SPend some quality time with this data, it will tell you the truth about professor salaries (at least for state schools in virginia) in 2017-2018:

http://data.richmond.com/salaries/2016/state


Anonymous
Shocking. No wonder tuition is so high. Ridulous.
Anonymous
Full prof in social sciences. I make abt 100k as do most of my colleagues. No one i know makes 200k.
Anonymous
Anonymous wrote:
Anonymous wrote:Some salaries in higher ed are inflated for sure, especially in administration and business and law schools. but MBAs and JD programs are also piggie banks for the school because students pay full freight. And as others have said this does not apply to your average sociology professor, especially pre-tenure. my friend who was at the top of his field at an Ivy in a humanities niche made less than I did (7 years into teAching) in my first job out of law school as a law clerk!
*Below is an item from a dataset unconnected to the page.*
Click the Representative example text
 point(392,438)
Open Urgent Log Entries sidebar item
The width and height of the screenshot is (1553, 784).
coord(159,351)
Now he makes $150k after 10 years of tenure (in NYC, so adjust for COL). A nice job but not a boondoggle.

Humanities super super stars can make bank (by switching schools and bidding up their salaries) but this is rare.


Right, but what’s the market, outside of academia, for someone with a degree in a “humanities niche”? There is no market.


Why is that a relevant question? The job of a professor is to be a professor in a university, so comparing them to someone on the general job market doesn't make any sense. At any rate, someone smart and hard-working enough to get tenure at an Ivy and be at the top of their field would likely do just fine outside of a university setting as well.
Anonymous
The 2 guys on that list from UVA making $500K are a very established cardiovascular surgeon and eye surgeon.
Those are some of the outlier fields in medicine..it's not surprising that the university pays them that much.
They'd make similar in private practice at that point in their careers.. they're in the most lucrative medical fields.
Anonymous
DH is a couple years away from tenure in a STEM field. He makes just over $100k and expects a 20% bump with tenure and no huge increases after that unless his research really takes off. I don’t feel it’s a particularly lucrative career path given his education and skills. His friends from grad school and post-doc years who couldn’t get faculty jobs tend to make more money as industry scientists or in medical sales. He made much less than his current salary through grad school and post docs - into his early 30s.

I think his is a much more typical scenario for a professor, and salaries are even more grim in the humanities.
Anonymous
I used to work at a DC university in public health about three years ago. They hired assistant profs at $85-$95 and most with tenure weren't earning much above $115k. A few rockstars out of many earned closer to $200k. The state research university I worked at in the midwest had tenured people at the END of their careers earning $120k max (most were in the $80k range).

You have to really love the subject matter (or like not having to dress a particular way), because you'll never be rich being a professor.